Daher sollten zu den in der Sitzung genannten fünf Alternativen mindestens die folgenden Aspekte seitens der Verwaltung geprüft und öffentlich dargestellt werden:

  1. Finanzielle Auswirkungen wie z.B. Investitionen, zukünftige, laufende Kosten, Zusatzkosten wie z.B. Verkehrsanbindung/Straßenbau, etwaige Abriss- oder Umbaukosten an betroffenen Standorten, Auswirkungen auf zukünftige Haushalte, Schulden, Tilgung;
  2. Nicht-finanzielle Auswirkungen wie z.B. pädagogisches Konzept, etwaige Pflicht zum Ganztag, Beeinträchtigung des Schulbetriebs während der Umbau-/Neubauphase, Auswirkung auf die Stadtteile, alternative Nutzungsmöglichkeiten, ökologische Konsequenzen („Carbon Footprint“).

Als erste Anregung könnten wir uns die Bürgerbeteiligung wie folgt vorstellen:

  • Auftaktveranstaltung: Sachstandsbericht der Verwaltung, Diskussion mit den Bürgern, Aufnahme von Anregungen, Sammeln von zu prüfenden Alternativen;
  • Folgeveranstaltungen zu Schwerpunktthemen (je eine Veranstaltung je Thema):
    • Pädagogisches Konzept
    • Auswirkungen pädagogisches Konzept auf Gebäudeanforderungen
    • Stadtteilentwicklung mit und ohne Grundschulstandort in Südstadt und Lipperreihe
    • Kosten und Auswirkungen auf Stadtfinanzen
  • Schlussdiskussion mit Empfehlung an den Rat

Die Einbindung externer Gutachter in diesen Prozess sollte ebenfalls geprüft werden.

Auf Basis einer solchen umfassenden Prüfung und breiten Einbindung der Bürgerschaft wird der Rat eine Entscheidung für das beste ganzheitliche Konzept für unsere Kinder und alle Oerlinghauser Bürger treffen können. Die bereits getroffenen Entscheidungen halten wir jedoch für verfrüht und lehnen sie daher ab. Nur gemeinsam können Bürger, Politik und Verwaltung die beste Lösung für die Zukunft unserer schönen Stadt Oerlinghausen finden.

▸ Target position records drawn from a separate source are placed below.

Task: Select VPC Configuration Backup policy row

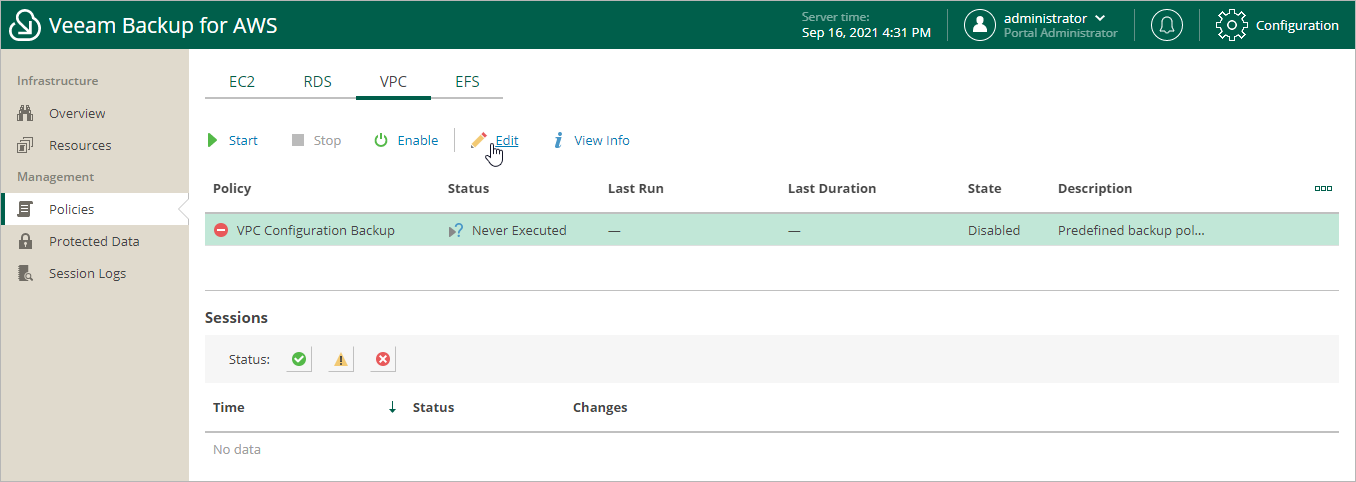Action: pyautogui.click(x=316, y=230)
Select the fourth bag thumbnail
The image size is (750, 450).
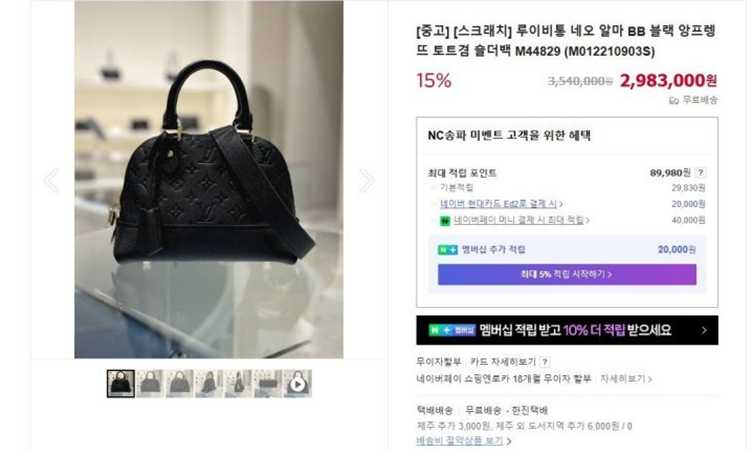209,384
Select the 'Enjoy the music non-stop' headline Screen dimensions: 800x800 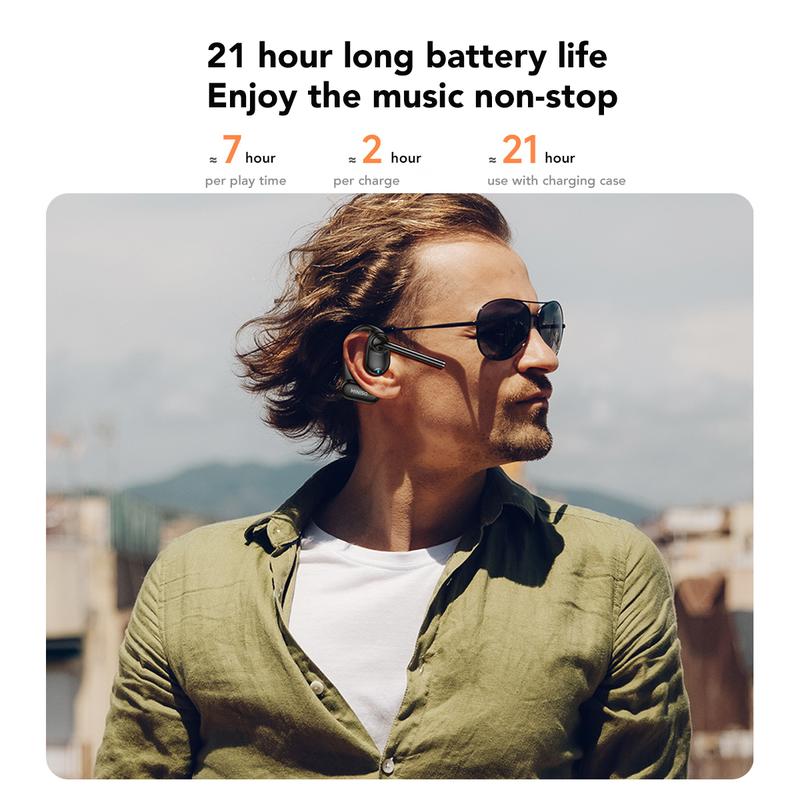[412, 96]
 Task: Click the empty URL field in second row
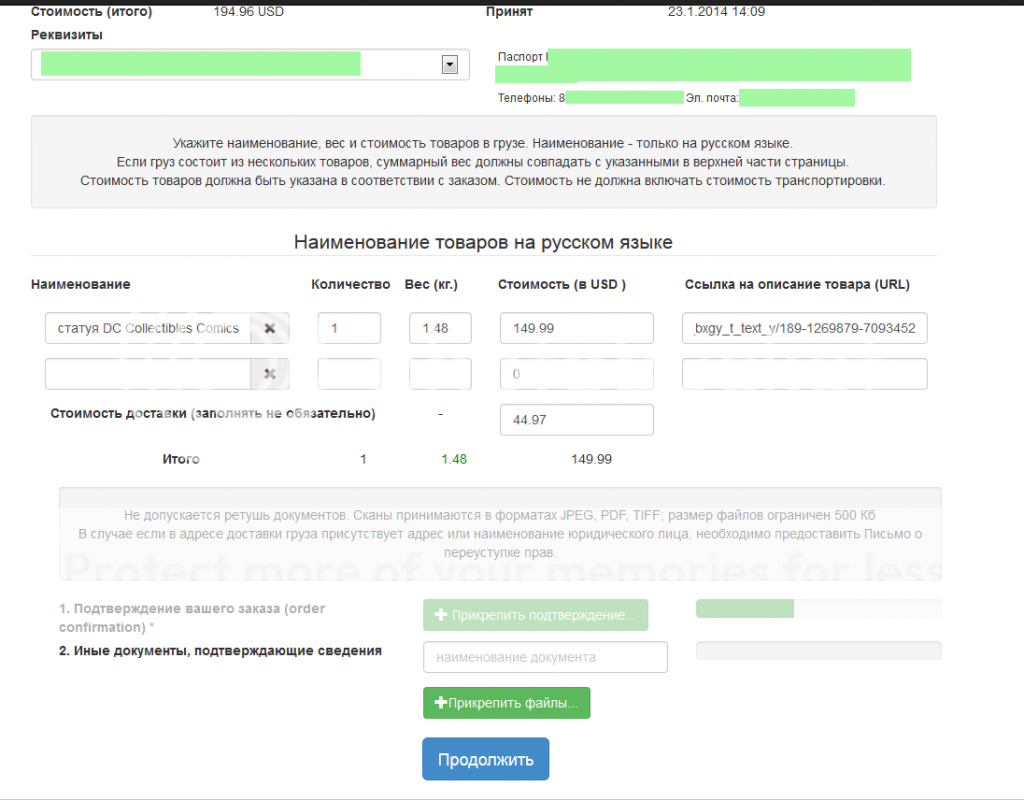(804, 373)
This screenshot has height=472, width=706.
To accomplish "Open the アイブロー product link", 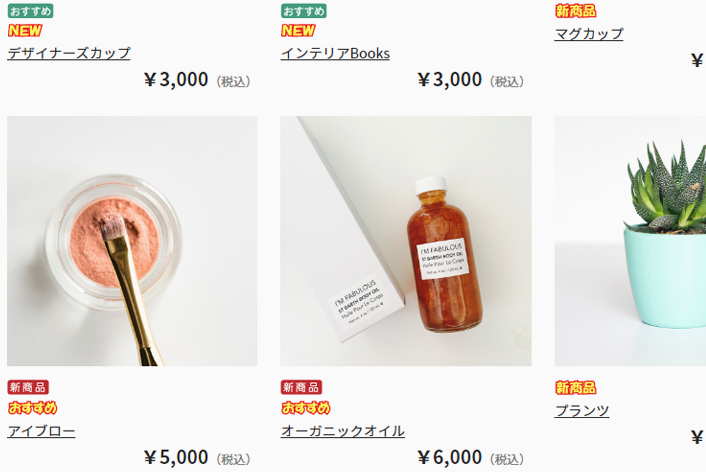I will coord(41,431).
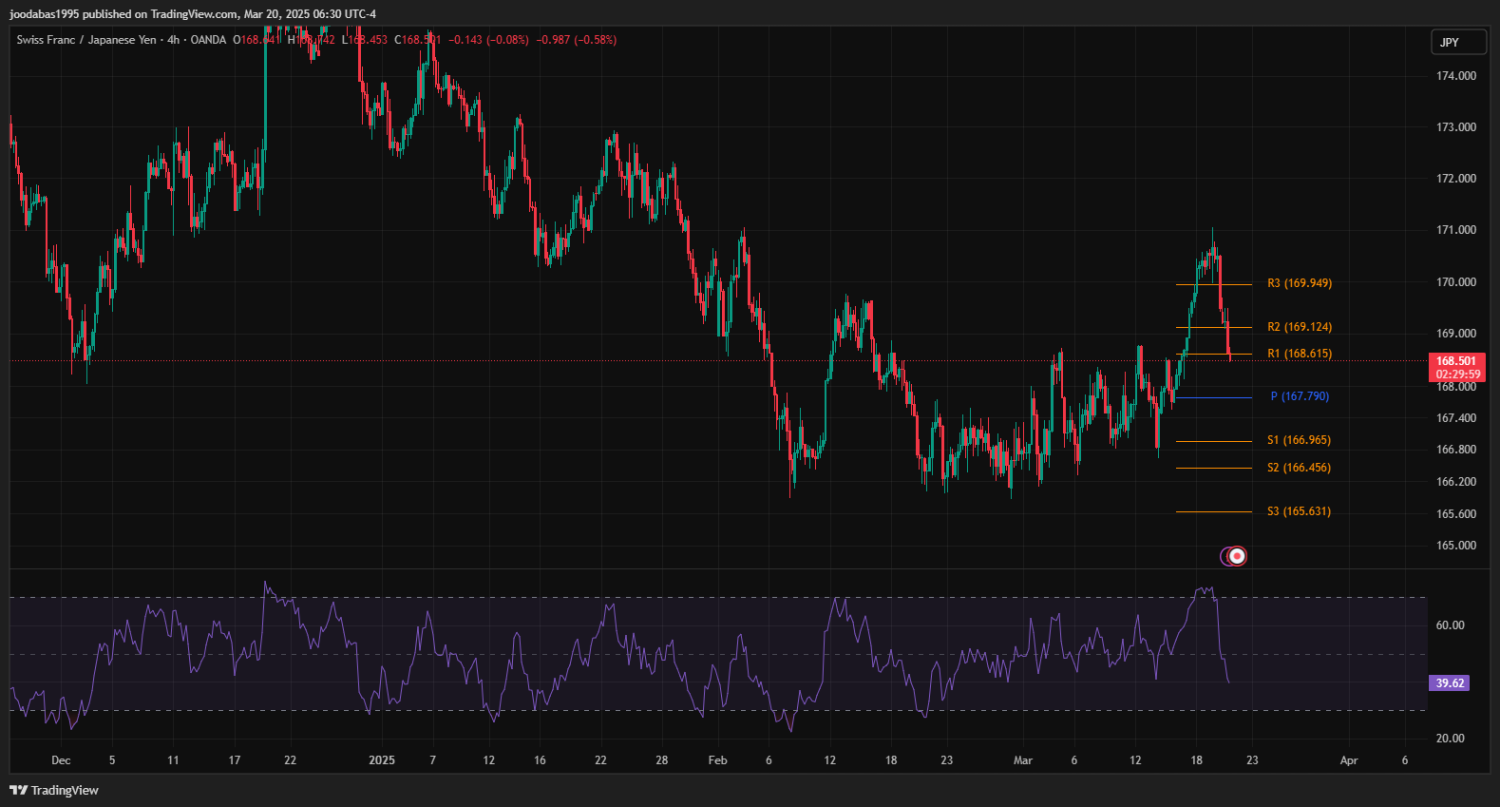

Für das Bürgerbegehren stellen wir die folgende Frage:

Sollen die Ratsbeschlüsse vom 09.02.2017 zum Grundschulverbund Lipperreihe/Südstadt aufgehoben werden (Tischvorlage Alternativvorschlag, Drucksache 484/X)?

Als Begründung des Bürgerbegehrens ist vorgesehen:

Die Beschlussfassung erfolgte verfrüht und übereilt mittels Tischvorlage ohne Beteiligung der Bürger und Fachausschüsse. Es lagen keine Informationen zu den Kosten der Entscheidung vor. Weder gab es eine umfassende Prüfung aller vernünftigen Alternativen noch eine transparente Planungsphase inklusive Kosten-, Konzept- und Standortanalyse mit umfassender, aktiver Bürgerbeteiligung. So darf eine der größten Investitionen der Stadtgeschichte nicht getroffen werden.

Vertretungsberechtigung

Das Bürgerbegehren wird von den Unterzeichnern Holger Abel, Andreas Otte und Silke Woineck vertreten. Die Vertreter werden ermächtigt, Änderungen oder Streichungen an diesem Begehren vorzunehmen, sofern dies für die Zulässigkeit des Begehrens erforderlich erscheint und das Begehren bis zum Beginn der Verschickung der Abstimmungs-benachrichtigungen gemeinschaftlich zurückzunehmen.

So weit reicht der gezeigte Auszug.